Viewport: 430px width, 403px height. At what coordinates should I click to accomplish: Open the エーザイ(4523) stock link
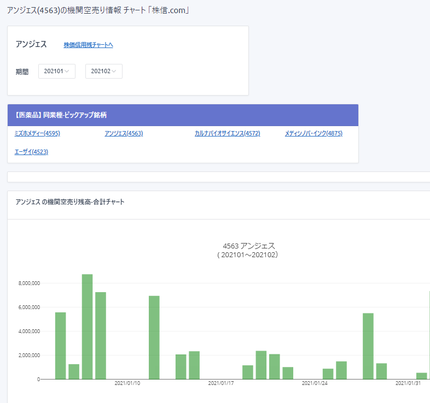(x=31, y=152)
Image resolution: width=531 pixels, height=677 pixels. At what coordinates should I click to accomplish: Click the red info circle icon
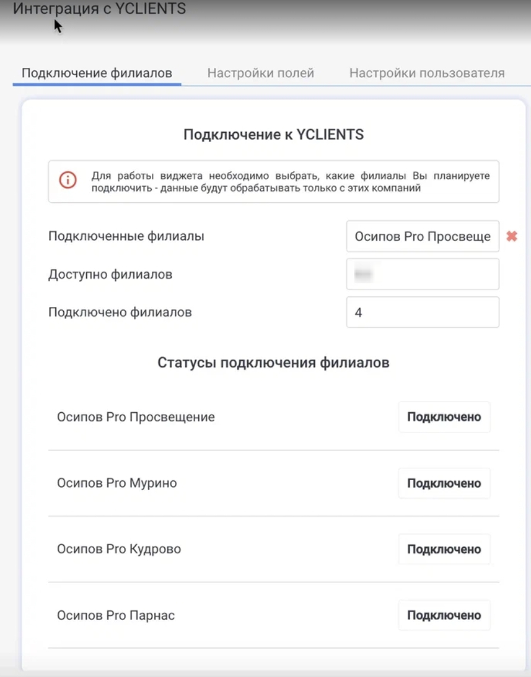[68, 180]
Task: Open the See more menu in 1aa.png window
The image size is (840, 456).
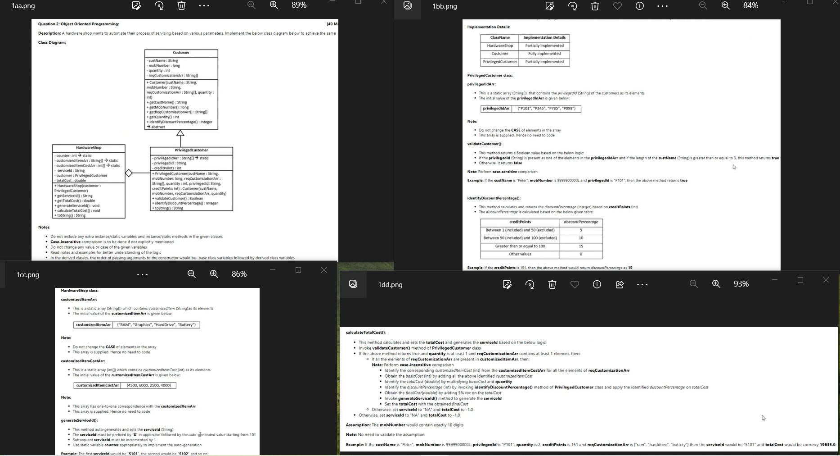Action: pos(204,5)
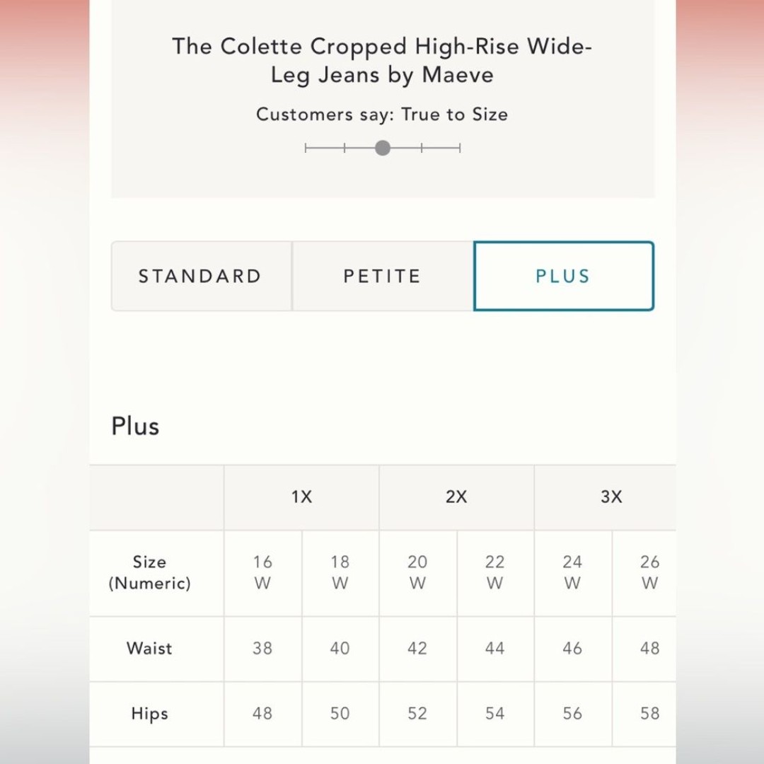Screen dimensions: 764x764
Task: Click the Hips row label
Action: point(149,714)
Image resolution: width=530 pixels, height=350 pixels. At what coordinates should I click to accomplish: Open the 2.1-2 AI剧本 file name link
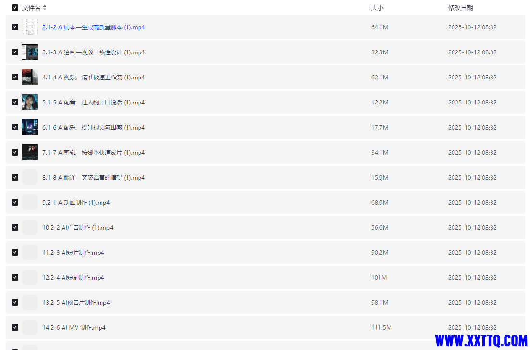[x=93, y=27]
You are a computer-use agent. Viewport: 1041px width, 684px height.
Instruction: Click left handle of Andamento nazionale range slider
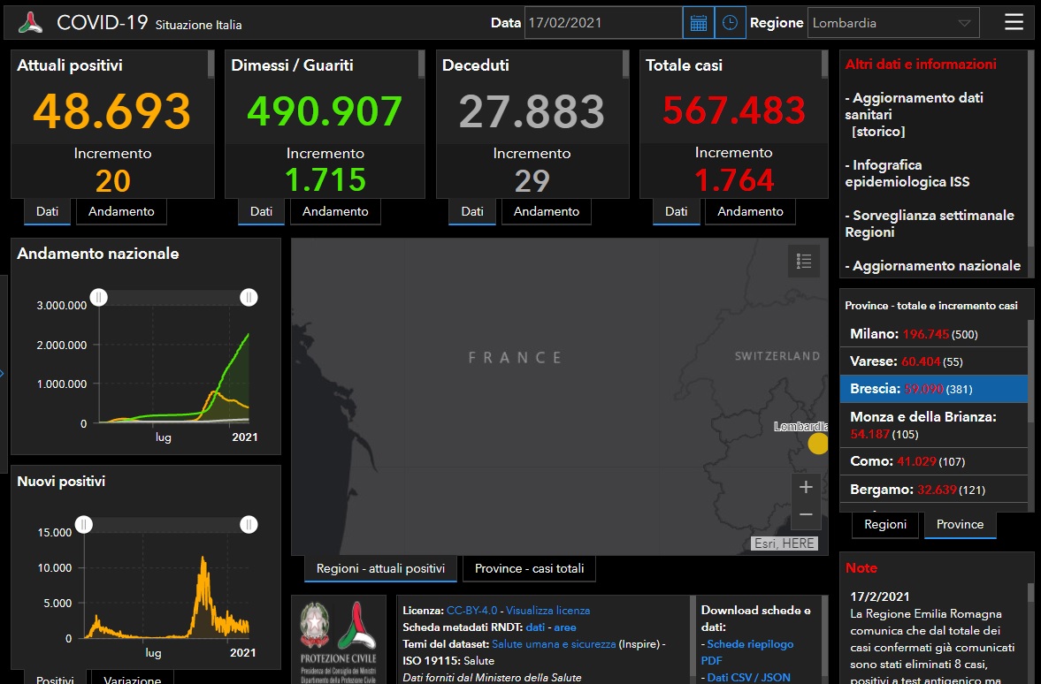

■ ■ ■ ■ ■

Rewrite the entries from the line containing "You are a computer-use" through the end of the entries, swapping "left handle" for "right handle" and leaving everything else unchanged, and leave the pictures out of your answer.

FULL OUTPUT
You are a computer-use agent. Viewport: 1041px width, 684px height.
Instruction: Click right handle of Andamento nazionale range slider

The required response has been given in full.